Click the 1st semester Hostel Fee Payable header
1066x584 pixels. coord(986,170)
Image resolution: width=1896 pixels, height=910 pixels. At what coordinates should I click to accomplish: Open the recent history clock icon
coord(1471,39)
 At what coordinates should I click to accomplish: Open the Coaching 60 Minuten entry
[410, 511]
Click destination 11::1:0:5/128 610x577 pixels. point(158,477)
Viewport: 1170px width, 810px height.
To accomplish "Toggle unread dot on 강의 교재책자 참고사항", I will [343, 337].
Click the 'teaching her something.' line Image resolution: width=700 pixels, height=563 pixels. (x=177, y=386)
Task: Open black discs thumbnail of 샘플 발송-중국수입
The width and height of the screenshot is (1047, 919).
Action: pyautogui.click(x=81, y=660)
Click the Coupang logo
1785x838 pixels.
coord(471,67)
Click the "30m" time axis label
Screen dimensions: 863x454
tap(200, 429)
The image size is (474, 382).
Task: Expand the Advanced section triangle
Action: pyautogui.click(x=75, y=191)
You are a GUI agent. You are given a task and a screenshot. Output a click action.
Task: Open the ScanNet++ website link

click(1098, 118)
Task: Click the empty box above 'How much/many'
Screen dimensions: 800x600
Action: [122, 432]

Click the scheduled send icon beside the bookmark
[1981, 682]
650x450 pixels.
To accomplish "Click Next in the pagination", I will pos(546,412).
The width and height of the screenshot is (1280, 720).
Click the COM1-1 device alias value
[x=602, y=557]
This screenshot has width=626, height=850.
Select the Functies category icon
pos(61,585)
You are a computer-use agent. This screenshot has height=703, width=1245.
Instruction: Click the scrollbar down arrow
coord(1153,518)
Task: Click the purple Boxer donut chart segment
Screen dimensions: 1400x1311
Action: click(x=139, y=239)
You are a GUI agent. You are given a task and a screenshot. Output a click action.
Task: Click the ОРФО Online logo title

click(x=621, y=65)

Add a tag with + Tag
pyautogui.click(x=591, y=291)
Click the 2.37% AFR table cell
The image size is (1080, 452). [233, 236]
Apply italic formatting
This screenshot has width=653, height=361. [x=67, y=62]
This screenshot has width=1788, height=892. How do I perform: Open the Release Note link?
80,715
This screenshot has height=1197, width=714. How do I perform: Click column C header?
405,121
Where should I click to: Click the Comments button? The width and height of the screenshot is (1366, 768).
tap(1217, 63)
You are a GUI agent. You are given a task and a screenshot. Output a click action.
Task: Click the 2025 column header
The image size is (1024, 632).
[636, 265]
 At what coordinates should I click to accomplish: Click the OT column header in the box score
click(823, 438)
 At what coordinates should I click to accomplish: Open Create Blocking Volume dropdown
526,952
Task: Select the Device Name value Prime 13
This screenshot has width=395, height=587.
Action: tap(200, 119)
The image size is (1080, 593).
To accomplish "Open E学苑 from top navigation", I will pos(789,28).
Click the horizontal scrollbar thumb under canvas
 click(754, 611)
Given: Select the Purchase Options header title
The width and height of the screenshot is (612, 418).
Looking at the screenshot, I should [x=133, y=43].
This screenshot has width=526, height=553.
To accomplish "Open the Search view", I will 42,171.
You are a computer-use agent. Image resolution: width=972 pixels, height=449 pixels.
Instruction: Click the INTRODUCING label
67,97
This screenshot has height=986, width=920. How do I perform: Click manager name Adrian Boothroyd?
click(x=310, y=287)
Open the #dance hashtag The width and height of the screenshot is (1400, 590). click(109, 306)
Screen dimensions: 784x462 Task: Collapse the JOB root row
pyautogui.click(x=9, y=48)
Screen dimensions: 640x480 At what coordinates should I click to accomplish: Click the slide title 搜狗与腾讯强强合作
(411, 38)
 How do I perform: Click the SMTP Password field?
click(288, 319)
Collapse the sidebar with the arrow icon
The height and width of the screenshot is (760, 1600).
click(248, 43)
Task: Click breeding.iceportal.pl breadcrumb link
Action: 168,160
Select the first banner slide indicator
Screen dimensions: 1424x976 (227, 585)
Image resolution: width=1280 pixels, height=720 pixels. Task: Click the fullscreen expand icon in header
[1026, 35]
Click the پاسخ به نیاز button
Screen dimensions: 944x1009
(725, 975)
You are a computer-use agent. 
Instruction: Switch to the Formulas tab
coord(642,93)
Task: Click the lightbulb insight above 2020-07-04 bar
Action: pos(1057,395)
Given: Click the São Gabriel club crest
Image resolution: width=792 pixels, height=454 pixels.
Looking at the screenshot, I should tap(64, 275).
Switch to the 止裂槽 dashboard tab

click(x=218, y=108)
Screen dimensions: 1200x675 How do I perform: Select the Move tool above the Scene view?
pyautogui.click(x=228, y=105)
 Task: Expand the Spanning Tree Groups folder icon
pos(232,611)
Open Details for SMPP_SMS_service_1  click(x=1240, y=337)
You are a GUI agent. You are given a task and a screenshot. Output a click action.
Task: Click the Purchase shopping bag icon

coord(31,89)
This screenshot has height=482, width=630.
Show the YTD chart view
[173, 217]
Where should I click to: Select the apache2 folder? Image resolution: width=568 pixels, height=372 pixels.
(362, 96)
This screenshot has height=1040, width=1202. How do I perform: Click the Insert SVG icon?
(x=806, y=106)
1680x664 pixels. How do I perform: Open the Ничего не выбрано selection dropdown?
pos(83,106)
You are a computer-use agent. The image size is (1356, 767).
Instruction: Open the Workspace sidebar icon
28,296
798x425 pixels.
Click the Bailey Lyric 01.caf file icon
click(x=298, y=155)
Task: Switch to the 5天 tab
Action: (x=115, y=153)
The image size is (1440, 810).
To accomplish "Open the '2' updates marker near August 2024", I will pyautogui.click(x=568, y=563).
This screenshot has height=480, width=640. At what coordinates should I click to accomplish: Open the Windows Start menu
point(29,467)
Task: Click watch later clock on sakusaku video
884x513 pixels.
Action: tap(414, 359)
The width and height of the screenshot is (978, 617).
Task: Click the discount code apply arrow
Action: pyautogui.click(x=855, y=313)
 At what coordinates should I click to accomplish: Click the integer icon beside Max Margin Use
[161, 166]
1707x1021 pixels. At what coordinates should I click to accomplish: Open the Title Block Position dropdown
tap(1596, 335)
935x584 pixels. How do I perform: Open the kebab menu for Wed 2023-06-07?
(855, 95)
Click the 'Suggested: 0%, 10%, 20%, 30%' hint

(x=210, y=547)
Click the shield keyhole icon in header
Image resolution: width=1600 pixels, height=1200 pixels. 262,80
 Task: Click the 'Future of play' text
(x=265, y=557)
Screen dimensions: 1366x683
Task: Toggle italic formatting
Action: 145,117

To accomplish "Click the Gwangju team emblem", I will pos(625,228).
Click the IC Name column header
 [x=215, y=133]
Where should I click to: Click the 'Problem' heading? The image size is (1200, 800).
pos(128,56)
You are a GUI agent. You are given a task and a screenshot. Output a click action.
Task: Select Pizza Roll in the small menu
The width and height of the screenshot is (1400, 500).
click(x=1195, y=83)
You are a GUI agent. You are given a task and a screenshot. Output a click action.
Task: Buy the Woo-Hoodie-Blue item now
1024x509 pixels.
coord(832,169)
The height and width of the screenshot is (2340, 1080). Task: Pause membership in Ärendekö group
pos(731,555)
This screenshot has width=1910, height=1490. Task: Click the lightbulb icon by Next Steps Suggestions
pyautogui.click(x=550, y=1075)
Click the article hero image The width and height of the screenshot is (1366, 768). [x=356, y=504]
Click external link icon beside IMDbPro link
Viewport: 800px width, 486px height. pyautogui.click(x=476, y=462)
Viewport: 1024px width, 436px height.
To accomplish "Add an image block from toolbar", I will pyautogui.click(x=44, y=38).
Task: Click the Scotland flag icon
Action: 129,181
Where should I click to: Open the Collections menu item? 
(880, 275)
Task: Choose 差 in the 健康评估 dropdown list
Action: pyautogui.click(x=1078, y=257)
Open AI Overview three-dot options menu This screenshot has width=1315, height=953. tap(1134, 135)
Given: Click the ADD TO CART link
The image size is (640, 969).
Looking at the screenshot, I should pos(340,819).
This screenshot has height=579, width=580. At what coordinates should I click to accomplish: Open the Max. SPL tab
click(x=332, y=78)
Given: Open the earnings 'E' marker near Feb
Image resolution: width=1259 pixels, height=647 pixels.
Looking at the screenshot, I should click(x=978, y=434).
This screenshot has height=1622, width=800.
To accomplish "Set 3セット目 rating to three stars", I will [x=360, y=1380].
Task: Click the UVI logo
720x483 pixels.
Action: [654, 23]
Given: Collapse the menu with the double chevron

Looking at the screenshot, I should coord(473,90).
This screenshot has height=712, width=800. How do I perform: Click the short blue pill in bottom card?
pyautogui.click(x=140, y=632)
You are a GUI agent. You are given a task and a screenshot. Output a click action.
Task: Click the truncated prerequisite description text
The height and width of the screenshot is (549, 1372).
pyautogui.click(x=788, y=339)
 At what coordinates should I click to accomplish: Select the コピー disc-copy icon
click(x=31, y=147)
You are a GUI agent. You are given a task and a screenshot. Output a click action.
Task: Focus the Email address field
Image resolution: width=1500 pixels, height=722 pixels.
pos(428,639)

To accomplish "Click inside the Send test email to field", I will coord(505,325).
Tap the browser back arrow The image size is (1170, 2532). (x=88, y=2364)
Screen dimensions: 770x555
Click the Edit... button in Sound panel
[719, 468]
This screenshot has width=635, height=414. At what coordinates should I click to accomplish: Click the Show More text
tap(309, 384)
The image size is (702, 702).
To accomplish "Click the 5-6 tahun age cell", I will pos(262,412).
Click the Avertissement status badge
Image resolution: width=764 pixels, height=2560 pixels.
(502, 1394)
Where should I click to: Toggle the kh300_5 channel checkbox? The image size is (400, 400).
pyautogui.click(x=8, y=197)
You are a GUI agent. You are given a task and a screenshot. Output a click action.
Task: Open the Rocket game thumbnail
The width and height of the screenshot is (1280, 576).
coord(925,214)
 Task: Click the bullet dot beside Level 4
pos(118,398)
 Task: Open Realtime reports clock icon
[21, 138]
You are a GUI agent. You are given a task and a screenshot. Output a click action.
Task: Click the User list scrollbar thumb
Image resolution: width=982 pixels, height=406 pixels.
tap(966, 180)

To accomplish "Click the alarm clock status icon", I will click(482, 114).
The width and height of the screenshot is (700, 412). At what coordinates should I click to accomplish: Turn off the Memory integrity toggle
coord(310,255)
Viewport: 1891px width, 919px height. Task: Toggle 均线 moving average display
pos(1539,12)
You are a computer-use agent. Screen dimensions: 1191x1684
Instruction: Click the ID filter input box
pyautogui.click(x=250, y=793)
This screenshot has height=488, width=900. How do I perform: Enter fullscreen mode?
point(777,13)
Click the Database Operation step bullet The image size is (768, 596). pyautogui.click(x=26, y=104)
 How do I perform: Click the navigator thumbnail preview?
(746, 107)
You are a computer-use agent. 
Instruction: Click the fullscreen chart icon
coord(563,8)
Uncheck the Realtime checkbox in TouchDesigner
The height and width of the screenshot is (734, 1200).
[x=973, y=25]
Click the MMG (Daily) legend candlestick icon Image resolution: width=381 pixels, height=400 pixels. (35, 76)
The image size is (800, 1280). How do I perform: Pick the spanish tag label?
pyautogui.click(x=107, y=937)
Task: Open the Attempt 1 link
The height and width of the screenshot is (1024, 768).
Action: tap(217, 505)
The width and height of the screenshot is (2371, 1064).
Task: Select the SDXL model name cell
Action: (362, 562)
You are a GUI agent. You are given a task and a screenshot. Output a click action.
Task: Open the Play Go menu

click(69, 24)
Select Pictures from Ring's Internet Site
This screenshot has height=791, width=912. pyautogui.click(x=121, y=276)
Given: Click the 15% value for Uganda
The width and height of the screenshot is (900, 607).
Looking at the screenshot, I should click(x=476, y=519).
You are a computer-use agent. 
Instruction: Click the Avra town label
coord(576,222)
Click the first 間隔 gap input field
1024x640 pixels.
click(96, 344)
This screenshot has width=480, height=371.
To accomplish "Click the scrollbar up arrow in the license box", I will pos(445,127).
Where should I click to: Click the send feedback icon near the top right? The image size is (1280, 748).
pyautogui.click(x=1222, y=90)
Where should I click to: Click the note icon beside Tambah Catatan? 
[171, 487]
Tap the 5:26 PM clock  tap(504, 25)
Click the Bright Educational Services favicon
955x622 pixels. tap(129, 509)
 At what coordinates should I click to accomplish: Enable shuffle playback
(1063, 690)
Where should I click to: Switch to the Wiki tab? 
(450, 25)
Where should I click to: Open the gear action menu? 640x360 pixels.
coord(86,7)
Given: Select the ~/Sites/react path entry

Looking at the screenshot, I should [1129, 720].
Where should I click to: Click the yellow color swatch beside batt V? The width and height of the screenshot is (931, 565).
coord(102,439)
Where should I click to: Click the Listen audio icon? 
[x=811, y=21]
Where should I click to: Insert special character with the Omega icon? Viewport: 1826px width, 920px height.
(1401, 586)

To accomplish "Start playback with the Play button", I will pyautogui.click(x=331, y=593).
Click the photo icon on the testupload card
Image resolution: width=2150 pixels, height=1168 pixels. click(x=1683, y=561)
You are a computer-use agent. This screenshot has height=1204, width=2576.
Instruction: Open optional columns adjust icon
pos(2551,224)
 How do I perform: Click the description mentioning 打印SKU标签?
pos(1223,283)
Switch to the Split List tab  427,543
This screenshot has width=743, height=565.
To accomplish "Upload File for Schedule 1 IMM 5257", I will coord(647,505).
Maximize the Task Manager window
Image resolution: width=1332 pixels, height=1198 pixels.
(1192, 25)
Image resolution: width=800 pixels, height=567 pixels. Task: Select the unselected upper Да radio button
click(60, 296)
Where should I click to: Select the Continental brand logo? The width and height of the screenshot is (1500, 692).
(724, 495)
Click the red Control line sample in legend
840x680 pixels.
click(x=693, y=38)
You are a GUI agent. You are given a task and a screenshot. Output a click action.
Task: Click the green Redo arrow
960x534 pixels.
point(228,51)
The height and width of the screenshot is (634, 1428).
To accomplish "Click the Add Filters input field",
++++
> [WHAT IS REQUIRED]: Please return the lines above that run from the line containing "Image resolution: width=1896" to the line containing "Viewport: 1170px width, 810px height.", inclusive, exactly and with no other lines.

> [ANSWER SPACE]:
Image resolution: width=1896 pixels, height=910 pixels. At what coordinates should I click to accomplish: Open the recent history clock icon
coord(1471,39)
 At what coordinates should I click to accomplish: Open the Coaching 60 Minuten entry
[410, 511]
Click destination 11::1:0:5/128 610x577 pixels. point(158,477)
Viewport: 1170px width, 810px height.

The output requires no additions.